Work on the Byzantine generals problem has established a significant theoretical limitation on consensus in distributed systems. If messages cannot be authenticated and more than 1/3 of the processes fail, then it will be impossible for correct, non-faulty processes to achieve consensus with any protocol. To illustrate this insight, consider the scenarios described earlier based on Figure 9.7.1. Assume that the left lieutenant is correct and it receives the message X=attack from the commander. In the confirmation stage of the protocol, the left receives the message that “C said Retreat” from the right lieutenant. The left lieutenant is a correct process, but it cannot terminate because it cannot decide which action is the correct choice. Later work showed that this insight can be generalized for any system with 1/3 of the processes failing, for instance if there were 4 treacherous lieutenants in an army with 10 generals.

If the system can guarantee that fewer than 1/3 of the processes fail, consensus is still possible in some scenarios. To illustrate this informally, assume that there is a third lieutenant in the scenario from Figure 9.7.1, and at most one of the generals is treacherous. If the commander is loyal and orders an attack, then any loyal lieutenant will receive the order to attack along with at least one confirmation of that order; if one of the lieutenants declares “C said Retreat,” the other lieutenants can determine which general is the traitor by looking at the majority.

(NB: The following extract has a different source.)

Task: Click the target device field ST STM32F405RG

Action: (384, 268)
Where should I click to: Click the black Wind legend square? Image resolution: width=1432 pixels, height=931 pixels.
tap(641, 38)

Figure 9.7.2: Consensus is possible even if the failing process is the commander

But consider the case where the commander is traitorous and the three lieutenants are loyal. Then two lieutenants receive the message to attack and one to retreat (or vice versa), leading to the exchange of messages as shown in Figure 9.7.2. Since the lieutenants are all loyal, they report what they received as an order accurately. Lieutenants 1 and 2 both receive three messages: “Attack” (from C), “C said Attack” (from the other), and “C said Retreat” (from Lieutenant 3). Lieutenant 3 receives “Retreat” from C along with two copies of “C said Attack” from the other lieutenants. The lieutenants can again reach consensus by looking at which order was in the majority. Interestingly, note that lieutenants 1 and 2 cannot determine which process is failing (the messages would be the same if lieutenant 3 was the disloyal general) but they can still achieve consensus.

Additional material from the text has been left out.